Design/methodology/approach
A comprehensive literature review is conducted to identify jobshop scheduling, inventory management and ANPD indicators along with the performance metrics, and the hierarchical structure is developed with the help of expert opinion. The modified stepwise weight assessment ratio analysis (SWARA) and weighted aggregated sum product assurance (WASPAS) techniques, along with expert judgement, are used in this study to calculate the weights of the indicators and the ranking of the performance metrics.
Findings
As per the weight computation by SWARA method, the strategy indicators have the highest relative weight, followed by the product design indicators, management indicators, technical indicators, supply chain indicators and organization culture indicators. According to the ranking of performance metrics obtained through WASPAS, the “frequency of new product development is at the top”, followed by “advances in product design and development” and “estimated versus actual time to market”.
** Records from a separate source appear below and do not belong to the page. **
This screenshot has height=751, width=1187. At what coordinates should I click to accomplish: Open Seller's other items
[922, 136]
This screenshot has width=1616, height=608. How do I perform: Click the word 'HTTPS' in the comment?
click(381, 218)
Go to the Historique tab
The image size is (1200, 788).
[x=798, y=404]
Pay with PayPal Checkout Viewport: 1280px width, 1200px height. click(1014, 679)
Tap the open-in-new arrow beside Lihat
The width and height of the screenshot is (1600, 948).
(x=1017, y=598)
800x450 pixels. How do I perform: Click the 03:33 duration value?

Research limitations/implications
It is believed that the framework developed will help industrial practitioners to plan effectively to improve supplier performance. The indicators identified may guide the ANPD penetration, and performance metrics may be useful for evaluation and comparison.
Practical implications
The outcomes of the present study will be extremely beneficial for the industry practitioners to improve the supplier performance. The indicators identified may guide the ANPD penetration, and performance metrics may be useful for evaluation and comparison.
Originality/value
A unique combination of modified SWARA–WASPAS technique has been used in this study which would be beneficial for organizations willing to adopt the jobshop scheduling and inventory management and ANPD for improving supply chain performance.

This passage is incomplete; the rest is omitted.